Chronique L’Avalé du Val – Novembre, dehors

Chronique L’Avalé du Val - Novembre, dehors
J’ai 8 ans, c’est l’été, je chausse mes bottes de rubber (même si ma mère me chiale après pour que je mette mes snicks).  J’ouvre la porte.  Un coussin moelleux de chaleur et de lumière m’enveloppe, ça sent les foins, le parfum mélangé des fleurs, je vois des vaches paisibles, je vois des arbres, une hirondelle passer, je sens sur ma cheville le piquant d’un rayon de soleil qui chauffe le caoutchouc de ma botte. Si j’arrête le temps, si je fige le moment avec mes yeux d’aujourd’hui, je sais que rien ne dépasse en qualité le sentiment de bien-être, de réconfort que cet instant où, à l’âge où l’on traîne en bottes à tuyau, la nature s’offre à mes sens.

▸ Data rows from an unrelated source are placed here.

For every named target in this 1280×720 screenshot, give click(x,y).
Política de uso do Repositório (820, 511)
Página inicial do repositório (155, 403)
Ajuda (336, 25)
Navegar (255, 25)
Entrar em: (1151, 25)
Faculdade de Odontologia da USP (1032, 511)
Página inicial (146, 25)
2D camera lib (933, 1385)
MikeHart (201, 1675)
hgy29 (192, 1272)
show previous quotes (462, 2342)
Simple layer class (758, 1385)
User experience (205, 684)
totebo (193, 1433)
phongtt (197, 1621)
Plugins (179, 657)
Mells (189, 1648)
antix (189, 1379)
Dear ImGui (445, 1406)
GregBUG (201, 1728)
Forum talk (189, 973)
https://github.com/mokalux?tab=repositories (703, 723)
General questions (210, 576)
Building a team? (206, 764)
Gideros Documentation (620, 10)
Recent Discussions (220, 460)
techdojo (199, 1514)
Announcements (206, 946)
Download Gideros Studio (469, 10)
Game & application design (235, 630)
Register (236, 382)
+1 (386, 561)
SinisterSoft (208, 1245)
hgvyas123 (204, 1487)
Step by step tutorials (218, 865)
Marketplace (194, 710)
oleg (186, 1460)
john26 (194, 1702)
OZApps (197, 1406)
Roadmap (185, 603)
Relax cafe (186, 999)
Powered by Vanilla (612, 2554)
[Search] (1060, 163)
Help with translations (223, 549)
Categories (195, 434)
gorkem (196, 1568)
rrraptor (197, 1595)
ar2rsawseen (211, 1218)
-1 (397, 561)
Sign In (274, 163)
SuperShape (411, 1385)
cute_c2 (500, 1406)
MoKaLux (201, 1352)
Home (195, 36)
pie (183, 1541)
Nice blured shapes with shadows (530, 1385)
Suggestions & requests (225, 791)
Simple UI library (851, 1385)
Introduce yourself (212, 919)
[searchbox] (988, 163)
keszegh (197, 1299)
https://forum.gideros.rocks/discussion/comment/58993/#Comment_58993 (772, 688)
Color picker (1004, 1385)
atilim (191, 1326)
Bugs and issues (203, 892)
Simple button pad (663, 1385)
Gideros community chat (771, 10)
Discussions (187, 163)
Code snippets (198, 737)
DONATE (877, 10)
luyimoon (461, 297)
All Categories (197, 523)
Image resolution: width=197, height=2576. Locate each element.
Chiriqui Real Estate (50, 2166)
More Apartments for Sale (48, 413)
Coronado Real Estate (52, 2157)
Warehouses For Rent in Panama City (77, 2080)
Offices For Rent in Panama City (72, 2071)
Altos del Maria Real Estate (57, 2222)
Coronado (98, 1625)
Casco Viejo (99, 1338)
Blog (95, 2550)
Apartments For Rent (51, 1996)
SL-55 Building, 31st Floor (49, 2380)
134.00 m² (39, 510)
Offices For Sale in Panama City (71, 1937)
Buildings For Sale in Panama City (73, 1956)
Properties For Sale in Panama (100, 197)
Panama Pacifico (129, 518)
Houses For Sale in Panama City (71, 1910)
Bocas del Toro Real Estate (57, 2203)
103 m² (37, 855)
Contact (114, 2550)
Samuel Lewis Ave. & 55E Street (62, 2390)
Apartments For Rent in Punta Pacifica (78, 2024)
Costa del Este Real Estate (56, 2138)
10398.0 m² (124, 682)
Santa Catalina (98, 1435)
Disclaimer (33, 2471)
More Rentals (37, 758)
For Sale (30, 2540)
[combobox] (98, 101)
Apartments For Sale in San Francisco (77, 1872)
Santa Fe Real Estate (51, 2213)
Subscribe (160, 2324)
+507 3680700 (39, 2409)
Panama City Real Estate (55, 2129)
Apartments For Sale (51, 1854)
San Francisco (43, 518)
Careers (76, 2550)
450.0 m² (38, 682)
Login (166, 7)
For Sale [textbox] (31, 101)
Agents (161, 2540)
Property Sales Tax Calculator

J’ai 12 ans, c’est l’hiver, je m’arrache à la chaleur du poêle à bois, un soir de semaine, j’enfile mon chandail de Brad Park par-dessus mon jacket brun, mes gants d’hockey, ma tuque à oreilles et je sors pour aller snaper des pucks sur la porte du garage mal protégée (par un panneau de plywood que mon père trouve beaucoup trop petit).  L’air froid sur le visage et dans le cou, la senteur de la neige, la noirceur du ciel, le champ solitaire et glacial qu’on devine dans la nuit…  J’ai l’âge où la pensée s’aventure dans le flou enivrant de l’abstraction, où les mots s’affichent parfois en belles giclées symboliques, l’âge où j’ai pu dire, ce soir-là : c’est beau dehors et je me sens bien.

J’ai 53 ans et ça continue…  Quand j’enfourche mon vélo et que je me retrouve dans le Val, à la première tige, au premier nuage, au premier mouvement des branches, je ressens l’extérieur, l’air, la nature comme une réponse, comme un point final peut-être.  C’est si fugace que je ne souris pas.  C’est l’esprit qui s’incline une seconde et se relève, sachant que toute révérence est inutile.  Rien ne profite à la nature ni de bien n’est voulu par elle.  C’est la vie qui continue.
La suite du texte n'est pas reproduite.